A Margin-Maximizing Fine-Grained Ensemble Method
Jinghui Yuan, Hao Chen, Renwei Luo, Feiping Nie
TL;DR
The paper tackles the inefficiency of large ensembles in resource-constrained settings and introduces the Margin-Maximizing Fine-Grained Ensemble Method, which learns a learnable confidence matrix $\Theta$ and a margin-based loss $\mathcal{L} = \mathcal{C} - \gamma \mathcal{M}$ with a smooth approximation $\mathcal{M}$ via $\frac{1}{\alpha} \log\left(\sum_{j=1}^c e^{\alpha( \mathcal{S}[ (I \odot \Theta g_i) \mathbf{1} ] - Y_i \odot \mathcal{S}[ (I \odot \Theta g_i) \mathbf{1} ])_j}\right)$. Theoretical results establish convexity of $\mathcal{L}$ w.r.t. $\mathcal{S}[ (I \odot \Theta g_i) \mathbf{1} ]$ (Theorem 1) and Lipschitz continuity with constant $L \le \sqrt{ck} (1+\gamma+\frac{\gamma}{c} e^{\alpha})$ (Theorem 2), enabling efficient gradient-descent optimization.

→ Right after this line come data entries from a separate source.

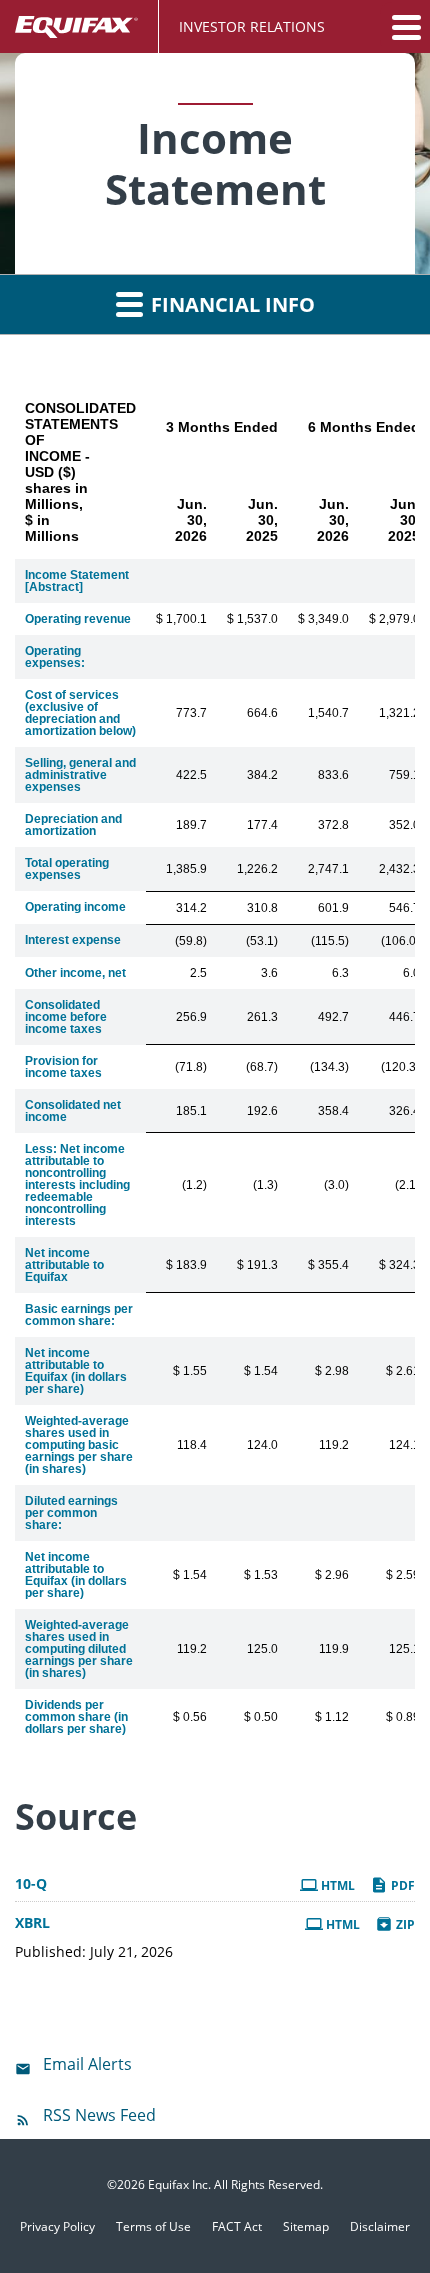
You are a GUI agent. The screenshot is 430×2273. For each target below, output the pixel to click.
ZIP (404, 1924)
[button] (405, 27)
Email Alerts (87, 2064)
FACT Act (237, 2227)
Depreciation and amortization (73, 825)
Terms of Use (153, 2227)
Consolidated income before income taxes (66, 1017)
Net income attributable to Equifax (64, 1265)
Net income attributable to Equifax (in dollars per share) (76, 1371)
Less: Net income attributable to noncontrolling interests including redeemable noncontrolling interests (77, 1185)
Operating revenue (78, 619)
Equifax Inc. (179, 2184)
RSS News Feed (99, 2115)
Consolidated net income (73, 1111)
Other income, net (75, 973)
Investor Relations (252, 26)
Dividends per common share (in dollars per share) (76, 1717)
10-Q (31, 1884)
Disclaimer (380, 2227)
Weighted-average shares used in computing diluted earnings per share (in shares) (79, 1649)
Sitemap (306, 2227)
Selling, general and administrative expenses (80, 775)
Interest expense (73, 940)
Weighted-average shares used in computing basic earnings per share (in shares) (79, 1445)
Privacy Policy (57, 2227)
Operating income (75, 907)
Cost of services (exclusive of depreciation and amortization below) (80, 713)
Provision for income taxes (63, 1067)
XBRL (32, 1923)
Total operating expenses (67, 869)
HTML (336, 1885)
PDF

Empirically, the method outperforms traditional random forests with $100$ trees while using only $10$ base learners across multiple datasets, demonstrating improved efficiency and generalization with tighter margins between correct and competing class probabilities. This work offers a practical path to high-performing, resource-efficient ensembles suitable for deployment in constrained environments.
Abstract
Ensemble learning has achieved remarkable success in machine learning, but its reliance on numerous base learners limits its application in resource-constrained environments. This paper introduces an innovative "Margin-Maximizing Fine-Grained Ensemble Method" that achieves performance surpassing large-scale ensembles by meticulously optimizing a small number of learners and enhancing generalization capability. We propose a novel learnable confidence matrix, quantifying each classifier's confidence for each category, precisely capturing category-specific advantages of individual learners. Furthermore, we design a margin-based loss function, constructing a smooth and partially convex objective using the logsumexp technique. This approach improves optimization, eases convergence, and enables adaptive confidence allocation. Finally, we prove that the loss function is Lipschitz continuous, based on which we develop an efficient gradient optimization algorithm that simultaneously maximizes margins and dynamically adjusts learner weights. Extensive experiments demonstrate that our method outperforms traditional random forests using only one-tenth of the base learners and other state-of-the-art ensemble methods.